» **Exercise**: For the listing below, print exactly the lines from the line with "Click the Queries database icon" to the line with "Task: Click the Семант.анализ tool icon", both included, and nothing beyond them.

» **Task inputs**:
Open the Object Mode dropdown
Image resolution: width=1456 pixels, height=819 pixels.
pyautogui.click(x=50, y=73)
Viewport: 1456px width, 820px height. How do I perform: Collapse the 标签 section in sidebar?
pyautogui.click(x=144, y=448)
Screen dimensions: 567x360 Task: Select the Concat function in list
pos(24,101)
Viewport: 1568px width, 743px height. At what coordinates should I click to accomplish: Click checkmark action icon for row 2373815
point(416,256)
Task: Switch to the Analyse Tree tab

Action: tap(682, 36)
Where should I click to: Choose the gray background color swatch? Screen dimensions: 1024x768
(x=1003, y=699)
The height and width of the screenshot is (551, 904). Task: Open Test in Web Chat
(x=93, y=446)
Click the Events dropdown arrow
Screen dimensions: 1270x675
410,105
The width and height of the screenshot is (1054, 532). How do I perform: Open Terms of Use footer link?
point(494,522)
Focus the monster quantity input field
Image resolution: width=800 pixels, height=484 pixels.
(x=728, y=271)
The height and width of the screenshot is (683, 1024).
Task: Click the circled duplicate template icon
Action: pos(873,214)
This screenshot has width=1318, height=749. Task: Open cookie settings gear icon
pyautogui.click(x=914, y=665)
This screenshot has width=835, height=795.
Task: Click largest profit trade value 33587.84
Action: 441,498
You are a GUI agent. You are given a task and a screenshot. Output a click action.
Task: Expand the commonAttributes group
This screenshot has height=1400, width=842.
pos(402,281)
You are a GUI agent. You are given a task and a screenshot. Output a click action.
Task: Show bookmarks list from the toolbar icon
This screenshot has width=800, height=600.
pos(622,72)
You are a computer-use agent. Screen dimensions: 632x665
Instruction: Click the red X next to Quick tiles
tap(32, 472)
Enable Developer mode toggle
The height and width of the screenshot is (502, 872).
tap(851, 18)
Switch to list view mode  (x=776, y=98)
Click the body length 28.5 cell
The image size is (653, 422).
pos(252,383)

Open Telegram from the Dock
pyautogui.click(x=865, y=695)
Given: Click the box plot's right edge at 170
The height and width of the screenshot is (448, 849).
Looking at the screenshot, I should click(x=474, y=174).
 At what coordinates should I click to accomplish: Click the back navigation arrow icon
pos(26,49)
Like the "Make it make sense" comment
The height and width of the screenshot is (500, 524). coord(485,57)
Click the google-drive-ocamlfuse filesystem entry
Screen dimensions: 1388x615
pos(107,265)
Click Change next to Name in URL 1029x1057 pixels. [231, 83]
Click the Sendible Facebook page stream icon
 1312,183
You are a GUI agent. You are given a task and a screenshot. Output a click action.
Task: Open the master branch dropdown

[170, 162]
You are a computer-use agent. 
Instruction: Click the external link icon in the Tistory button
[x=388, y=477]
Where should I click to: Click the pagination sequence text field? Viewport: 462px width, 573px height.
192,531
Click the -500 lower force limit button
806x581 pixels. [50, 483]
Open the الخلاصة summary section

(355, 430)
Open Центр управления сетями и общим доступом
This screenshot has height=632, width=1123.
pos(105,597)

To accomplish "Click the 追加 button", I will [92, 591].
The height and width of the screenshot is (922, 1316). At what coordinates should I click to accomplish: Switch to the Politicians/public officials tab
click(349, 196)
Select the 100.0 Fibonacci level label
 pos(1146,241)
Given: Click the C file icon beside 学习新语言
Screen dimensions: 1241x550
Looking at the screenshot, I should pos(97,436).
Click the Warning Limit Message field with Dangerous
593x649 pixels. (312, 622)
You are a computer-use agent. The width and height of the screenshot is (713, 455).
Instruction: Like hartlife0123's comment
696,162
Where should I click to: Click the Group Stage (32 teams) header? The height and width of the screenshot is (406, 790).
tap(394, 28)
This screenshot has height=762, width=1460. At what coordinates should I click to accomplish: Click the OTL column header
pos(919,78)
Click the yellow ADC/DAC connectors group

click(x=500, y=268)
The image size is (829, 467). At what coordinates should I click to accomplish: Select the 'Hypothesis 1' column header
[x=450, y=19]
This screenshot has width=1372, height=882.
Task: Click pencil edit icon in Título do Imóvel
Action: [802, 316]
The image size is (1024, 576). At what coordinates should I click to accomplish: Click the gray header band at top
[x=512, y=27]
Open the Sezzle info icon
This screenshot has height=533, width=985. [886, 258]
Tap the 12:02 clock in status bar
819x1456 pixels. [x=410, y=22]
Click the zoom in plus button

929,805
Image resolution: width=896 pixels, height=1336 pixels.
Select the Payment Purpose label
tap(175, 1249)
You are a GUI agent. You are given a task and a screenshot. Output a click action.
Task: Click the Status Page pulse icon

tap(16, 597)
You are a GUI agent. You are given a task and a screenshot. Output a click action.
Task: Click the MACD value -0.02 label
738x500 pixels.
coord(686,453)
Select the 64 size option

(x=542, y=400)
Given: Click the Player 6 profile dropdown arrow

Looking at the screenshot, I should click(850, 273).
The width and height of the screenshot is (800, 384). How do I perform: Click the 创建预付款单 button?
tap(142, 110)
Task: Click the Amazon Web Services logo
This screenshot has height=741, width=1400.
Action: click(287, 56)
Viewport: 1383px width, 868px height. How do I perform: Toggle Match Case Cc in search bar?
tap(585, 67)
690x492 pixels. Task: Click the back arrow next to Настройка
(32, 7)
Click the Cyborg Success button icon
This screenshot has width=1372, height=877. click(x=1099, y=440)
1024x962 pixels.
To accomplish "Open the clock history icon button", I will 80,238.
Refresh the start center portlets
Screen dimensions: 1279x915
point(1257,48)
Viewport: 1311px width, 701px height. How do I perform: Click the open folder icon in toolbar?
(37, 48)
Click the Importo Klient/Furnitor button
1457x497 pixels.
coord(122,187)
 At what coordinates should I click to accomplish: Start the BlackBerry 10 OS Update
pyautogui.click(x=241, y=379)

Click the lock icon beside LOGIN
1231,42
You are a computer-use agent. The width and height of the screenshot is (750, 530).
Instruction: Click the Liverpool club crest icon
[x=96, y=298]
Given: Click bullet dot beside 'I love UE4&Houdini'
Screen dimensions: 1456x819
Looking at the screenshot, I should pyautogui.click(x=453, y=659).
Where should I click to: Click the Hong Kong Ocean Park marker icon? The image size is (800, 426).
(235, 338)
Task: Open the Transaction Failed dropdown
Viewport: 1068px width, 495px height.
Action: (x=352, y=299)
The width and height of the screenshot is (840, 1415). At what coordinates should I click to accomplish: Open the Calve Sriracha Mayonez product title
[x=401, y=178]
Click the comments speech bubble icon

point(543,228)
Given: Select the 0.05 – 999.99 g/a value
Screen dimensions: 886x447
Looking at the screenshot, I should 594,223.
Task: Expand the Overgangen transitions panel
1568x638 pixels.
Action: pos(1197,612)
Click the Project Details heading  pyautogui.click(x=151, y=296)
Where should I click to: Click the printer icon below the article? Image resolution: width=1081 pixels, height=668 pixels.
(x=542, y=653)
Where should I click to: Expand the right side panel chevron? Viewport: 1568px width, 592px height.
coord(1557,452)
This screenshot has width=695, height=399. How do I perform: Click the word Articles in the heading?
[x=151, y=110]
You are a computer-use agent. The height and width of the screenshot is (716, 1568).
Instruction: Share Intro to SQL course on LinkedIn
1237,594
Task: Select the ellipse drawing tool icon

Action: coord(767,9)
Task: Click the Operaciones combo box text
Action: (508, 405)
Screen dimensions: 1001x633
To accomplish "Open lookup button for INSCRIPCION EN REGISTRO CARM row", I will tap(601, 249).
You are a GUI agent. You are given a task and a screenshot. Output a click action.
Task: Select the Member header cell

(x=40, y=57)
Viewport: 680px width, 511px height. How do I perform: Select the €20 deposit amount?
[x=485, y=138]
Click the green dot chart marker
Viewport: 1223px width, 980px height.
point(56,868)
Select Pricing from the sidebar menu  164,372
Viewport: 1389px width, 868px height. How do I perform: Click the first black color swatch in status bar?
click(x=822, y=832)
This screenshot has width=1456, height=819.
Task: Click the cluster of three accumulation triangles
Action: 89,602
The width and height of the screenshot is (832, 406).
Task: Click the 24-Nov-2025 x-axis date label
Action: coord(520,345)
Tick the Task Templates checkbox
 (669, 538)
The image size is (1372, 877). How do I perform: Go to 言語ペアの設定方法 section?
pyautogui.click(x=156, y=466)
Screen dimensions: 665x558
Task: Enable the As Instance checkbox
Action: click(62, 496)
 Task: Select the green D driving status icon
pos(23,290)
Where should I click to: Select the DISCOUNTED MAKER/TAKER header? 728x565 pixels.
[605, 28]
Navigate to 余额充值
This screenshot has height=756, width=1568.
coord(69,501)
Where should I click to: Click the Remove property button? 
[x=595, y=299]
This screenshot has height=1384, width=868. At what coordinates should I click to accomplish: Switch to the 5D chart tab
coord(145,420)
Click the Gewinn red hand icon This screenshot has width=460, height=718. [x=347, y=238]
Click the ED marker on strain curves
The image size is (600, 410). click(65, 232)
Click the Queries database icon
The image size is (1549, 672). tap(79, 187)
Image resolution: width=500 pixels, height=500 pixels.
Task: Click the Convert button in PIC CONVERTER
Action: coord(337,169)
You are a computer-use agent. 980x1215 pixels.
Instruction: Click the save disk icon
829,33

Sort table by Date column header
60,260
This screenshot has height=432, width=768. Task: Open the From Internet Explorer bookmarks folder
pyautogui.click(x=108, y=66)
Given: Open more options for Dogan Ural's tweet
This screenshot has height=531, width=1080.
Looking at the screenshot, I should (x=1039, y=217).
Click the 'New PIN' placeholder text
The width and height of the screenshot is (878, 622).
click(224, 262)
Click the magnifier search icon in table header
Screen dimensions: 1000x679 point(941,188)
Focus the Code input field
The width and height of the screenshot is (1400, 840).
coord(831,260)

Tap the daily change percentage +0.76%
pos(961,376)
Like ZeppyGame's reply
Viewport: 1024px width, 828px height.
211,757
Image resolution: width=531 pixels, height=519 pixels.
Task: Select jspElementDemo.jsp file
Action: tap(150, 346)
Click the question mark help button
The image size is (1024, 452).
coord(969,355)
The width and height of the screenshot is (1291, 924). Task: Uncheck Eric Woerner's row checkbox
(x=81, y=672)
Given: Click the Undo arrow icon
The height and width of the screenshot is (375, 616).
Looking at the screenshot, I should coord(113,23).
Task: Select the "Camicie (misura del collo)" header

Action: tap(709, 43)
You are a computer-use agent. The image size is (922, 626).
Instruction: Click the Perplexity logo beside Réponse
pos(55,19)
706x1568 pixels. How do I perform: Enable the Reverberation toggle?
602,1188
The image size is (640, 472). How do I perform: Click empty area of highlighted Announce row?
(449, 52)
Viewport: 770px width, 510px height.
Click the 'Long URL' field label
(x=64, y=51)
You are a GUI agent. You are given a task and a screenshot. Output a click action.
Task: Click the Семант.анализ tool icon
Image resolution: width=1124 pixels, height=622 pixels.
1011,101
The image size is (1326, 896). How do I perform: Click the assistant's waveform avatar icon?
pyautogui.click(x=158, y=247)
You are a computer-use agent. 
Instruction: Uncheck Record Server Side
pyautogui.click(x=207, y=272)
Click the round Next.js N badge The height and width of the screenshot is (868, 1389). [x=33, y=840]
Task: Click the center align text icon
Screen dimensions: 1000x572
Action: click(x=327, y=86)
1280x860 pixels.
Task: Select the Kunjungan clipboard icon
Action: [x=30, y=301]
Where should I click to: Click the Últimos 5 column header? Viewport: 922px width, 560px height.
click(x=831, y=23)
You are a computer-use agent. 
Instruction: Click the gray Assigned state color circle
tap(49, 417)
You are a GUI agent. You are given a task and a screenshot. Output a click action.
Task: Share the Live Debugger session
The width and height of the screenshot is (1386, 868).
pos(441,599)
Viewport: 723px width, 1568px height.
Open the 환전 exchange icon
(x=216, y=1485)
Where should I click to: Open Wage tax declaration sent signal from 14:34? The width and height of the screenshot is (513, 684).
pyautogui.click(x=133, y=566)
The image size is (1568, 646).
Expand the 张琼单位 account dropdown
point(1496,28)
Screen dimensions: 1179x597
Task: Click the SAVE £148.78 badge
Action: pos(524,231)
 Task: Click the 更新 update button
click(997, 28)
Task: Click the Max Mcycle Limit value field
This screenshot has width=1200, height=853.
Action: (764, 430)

» **Output below**:
Click the Queries database icon
The image size is (1549, 672). tap(79, 187)
Image resolution: width=500 pixels, height=500 pixels.
Task: Click the Convert button in PIC CONVERTER
Action: coord(337,169)
You are a computer-use agent. 980x1215 pixels.
Instruction: Click the save disk icon
829,33

Sort table by Date column header
60,260
This screenshot has height=432, width=768. Task: Open the From Internet Explorer bookmarks folder
pyautogui.click(x=108, y=66)
Given: Open more options for Dogan Ural's tweet
This screenshot has height=531, width=1080.
Looking at the screenshot, I should (x=1039, y=217).
Click the 'New PIN' placeholder text
The width and height of the screenshot is (878, 622).
click(224, 262)
Click the magnifier search icon in table header
Screen dimensions: 1000x679 point(941,188)
Focus the Code input field
The width and height of the screenshot is (1400, 840).
coord(831,260)

Tap the daily change percentage +0.76%
pos(961,376)
Like ZeppyGame's reply
Viewport: 1024px width, 828px height.
211,757
Image resolution: width=531 pixels, height=519 pixels.
Task: Select jspElementDemo.jsp file
Action: tap(150, 346)
Click the question mark help button
The image size is (1024, 452).
coord(969,355)
The width and height of the screenshot is (1291, 924). Task: Uncheck Eric Woerner's row checkbox
(x=81, y=672)
Given: Click the Undo arrow icon
The height and width of the screenshot is (375, 616).
Looking at the screenshot, I should coord(113,23).
Task: Select the "Camicie (misura del collo)" header

Action: tap(709, 43)
You are a computer-use agent. The image size is (922, 626).
Instruction: Click the Perplexity logo beside Réponse
pos(55,19)
706x1568 pixels. How do I perform: Enable the Reverberation toggle?
602,1188
The image size is (640, 472). How do I perform: Click empty area of highlighted Announce row?
(449, 52)
Viewport: 770px width, 510px height.
Click the 'Long URL' field label
(x=64, y=51)
You are a GUI agent. You are given a task and a screenshot. Output a click action.
Task: Click the Семант.анализ tool icon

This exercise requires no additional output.